17 anos da Lei Maria da Penha é destaque na Câmara

Texto: Sandra Viana

“Uma lei que protege as mulheres, garantindo respeito e direitos”, ressaltou o vereador Octávio Soeiro (Podemos), em sessão desta segunda-feira (7), na Câmara Municipal de São Luís, ao citar o aniversário de 17 anos da Lei Maria da Penha.

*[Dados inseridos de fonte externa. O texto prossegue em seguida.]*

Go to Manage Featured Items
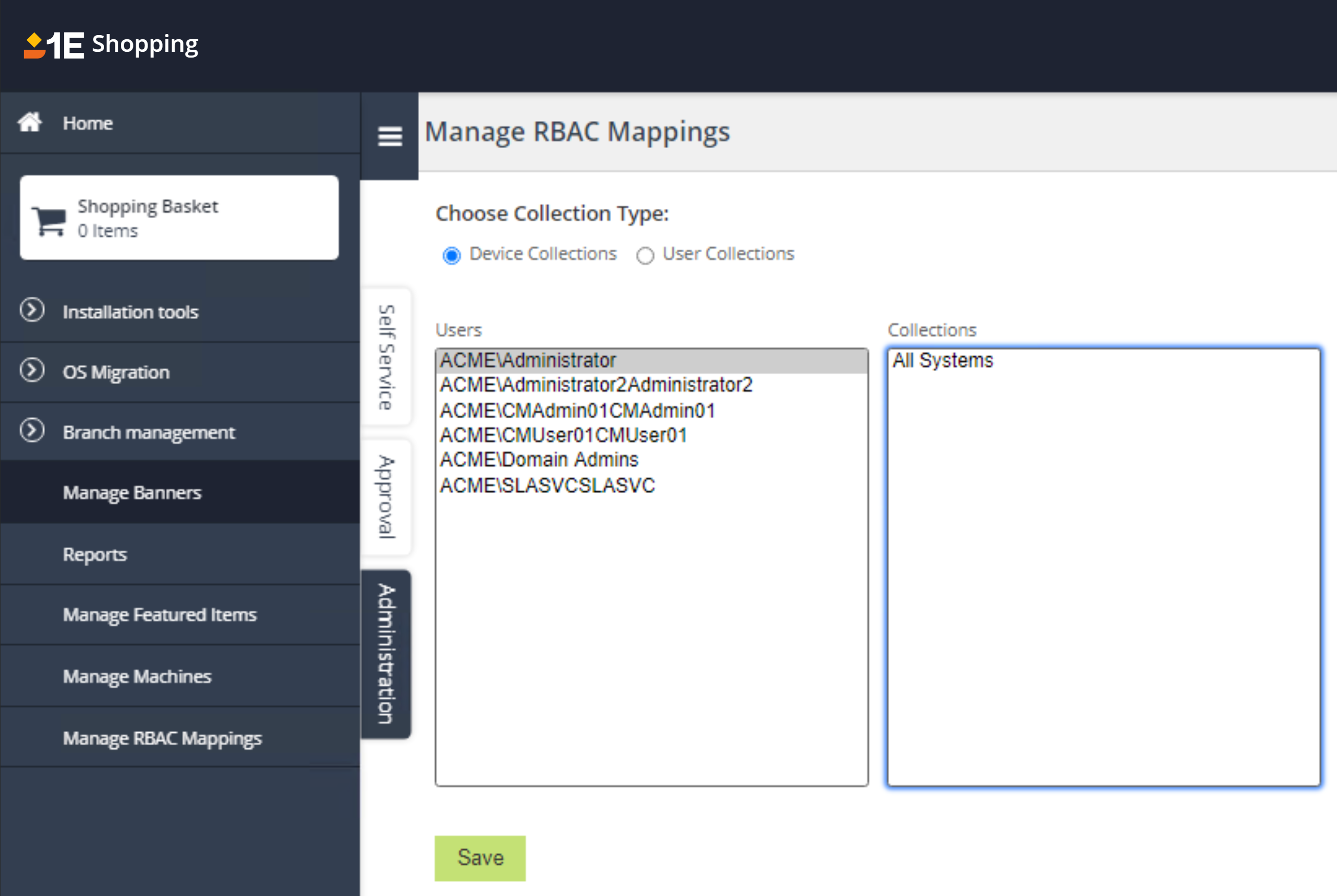Screen dimensions: 1337x896 160,615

Na ocasião, Soeiro destacou projeto de sua autoria, que inclui no efetivo da Guarda Municipal mulheres com formação para atuar, junto aos demais órgãos da rede de proteção, na defesa das mulheres que sofrem violência.

“É uma grande ferramenta de defesa e proteção às mulheres do nosso país. Sabemos que, os índices de violência contra a mulher ainda são muitos e temos, todos, a obrigação de atuar para que a violência contra as mulheres seja fortemente combatida”, ressaltou o vereador Octávio Soeiro.

Octávio Soeiro frisou o simbolismo da Lei Maria da Penha e concluiu, alertando para atos de importunação sexual às mulheres, em espaços públicos como estádios esportivos, e destacou que deve haver empenho para combate a estas ocorrências.

Ações – A vereadora Karla Sarney (PSD) fez um aparte sobre a data de aniversário da Lei Maria da Penha para informar de agenda que será realizada na Câmara voltada às mulheres. Trata-se de evento que será no pátio da casa legislativa, previsto para quarta-feira (9), a partir das 8h. O tema será focado na Lei Maria da Penha.

“Nós mulheres, nos sentimos incluídas nas palavras do nosso colega Octávio Soeiro e cito que é um marco estes 17 anos da Lei Maria da Penha. Lembramos que a Procuradoria da Mulher da Câmara está para apoiar, reafirmar e conscientizar sobre os direitos de todas as mulheres. Essa nossa agenda de quarta-feira, será para comemorar este marco e contamos com a participação de todas as vereadoras”, enfatizou Karla Sarney.

Histórico – A Lei Maria da Penha leva o nome da farmacêutica Maria da Penha Maia Fernandes, que ficou paraplégica, após ser vítima de tentativa de feminicídio, cometido pelo seu marido. Ele respondeu em liberdade e só foi preso 20 anos depois. O caso estimulou a apresentação de um projeto de lei sobre o tema, em 2004. O texto virou lei dois anos depois.

A norma trouxe várias mudanças nas formas de ver a violência contra a mulher no Brasil. Umas das mais significativas é a definição de violência doméstica e familiar contra a mulher, bem como a caracterização desta como agressão aos direitos humanos. As penas podem chegar a 45 anos de reclusão.